The COVID-19-pipeline got inverted segmentation result

I tried to deploy the Clara Deploy AI COVID-19 Classification Pipeline (version:0.7.3-2011.5) and ran a demo job,and I find the segmentation result of covid lesion is inverted:

,however the lung segmentation result is right:

Since the TransformMatrix of covid-lesion segmentation’s mhd is -1 0 0 0 -1 0 0 0 1, I wonder if dicom-seg-writer can correctly process the transform matrix? Or is there any other solution to rectify the inverted result? Thanks a lot.

Hi @wxwxwwxxx

Thank you very much for your question and feedback after having tried out the Clara COVID-19 pipeline. Thank you also for your patience on getting a response from us, as we had been doing some internal investigation before responding.

Please advise us what software was used in your rendering, and confirm both the segmentation and original images used in the rendering are in DICOM format.

Before diving into the details, please let me clarify that for the COVID-19 pipeline, the lung segmentation AI inference result (shown in your test correctly aligned) is fed into the COVID-19 classification model to arrive at the final predictions and hence classification result, which is not affected by the lesion segmentation orientation misalignment. Besides, the lesion to lung volume ratio is not affected. So, both DICOM Reports for classification and volume ratio are correct, and the issue is isolated to the lesion segmentation orientation.

So, here are the observations:

So, the lesion segmentation is diagonally inverted. A bug has been logged and the fix will be scheduled. Below are a few points that may lead to the possible root cause of the issue:

  • In this particular Lesion operator, the input image is loaded as closest canonical (the lung seg does not do this) , so special processing was required for writing out the resultant seg image into MetaIO format.
  • When loaded into 3D Slicer, the orientation was correctly processed and seg image shown correctly even with the somewhat different TranformMatrix (note the associated AnatomicalOrientation = LPI".
  • In the DICOM segmentation writer, the seg image is loaded back using Simple ITK, and the image slices are used to generate the DICOM Seg IOD referencing the original DICOM instances.
  • During this loading phase, the image orientation may not have been handled correctly.

Hope this helps explain the issue, and we’ll work to confirm and address the root cause.

Thank you


The issue has been fixed in R0.8.1, and the workaround in R0.7 is to remove the "as_closest_canonical": true in loadNifti in the config_inference.json of the Lesion operator. Please see the root cause analysis below.

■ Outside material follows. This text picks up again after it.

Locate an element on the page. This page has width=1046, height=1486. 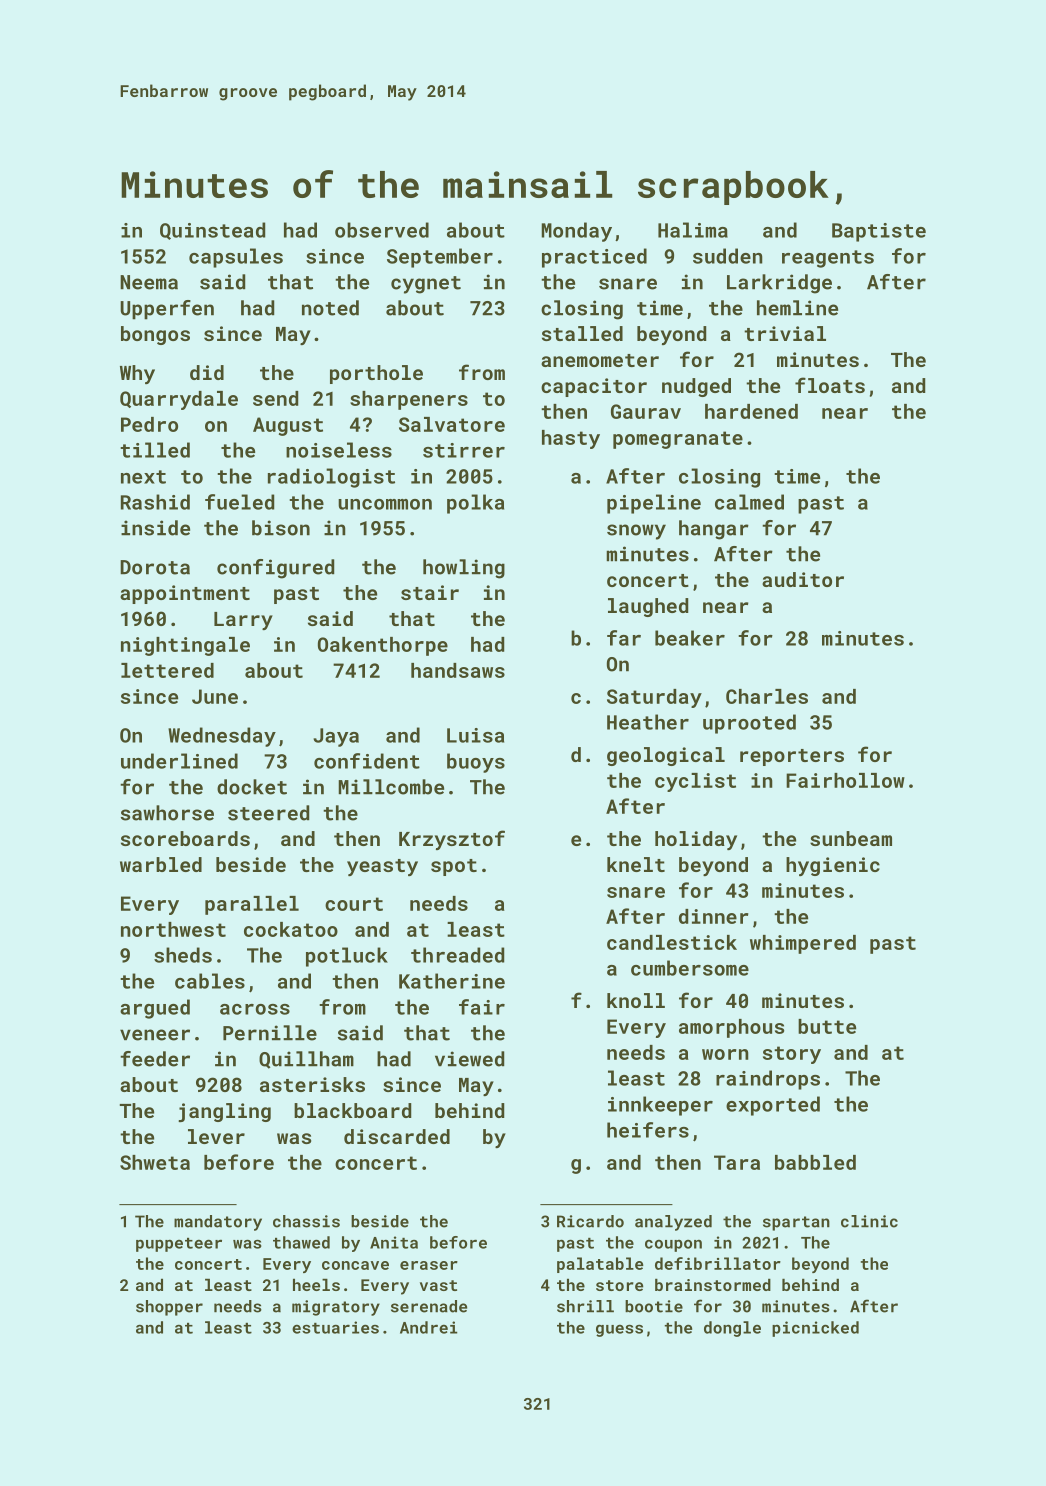
Shweta is located at coordinates (155, 1162).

The Lesion operator in the COVID-19 pipeline loads input image, in NIfTI format, as closest canonical, and then creates tensors. The image writer in this operator is then required to revert the orientation of the image generated from the output tensors, which is required to align with input DICOM anatomical orientation.

It was found that in Release 0.7 the setting to revert the output image was missing in the inference configuration, as a result the generated DICOM Segmentation image was of wrong orientation.